• [Task objective]:
Collect each line below that contains the string "screenshot", and copy those lines out in full.

[BEGIN Data records]

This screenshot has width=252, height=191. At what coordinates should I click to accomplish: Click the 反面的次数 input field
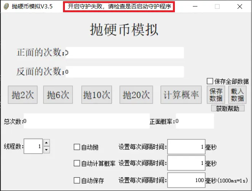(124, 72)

[END Data records]
[BEGIN Data records]

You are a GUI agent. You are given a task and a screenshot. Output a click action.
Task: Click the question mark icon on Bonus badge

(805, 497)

[END Data records]

• [Written response]:
This screenshot has width=252, height=191. At what coordinates should I click to accomplish: Click the 反面的次数 input field
You are a GUI agent. You are given a task and a screenshot. Output a click action.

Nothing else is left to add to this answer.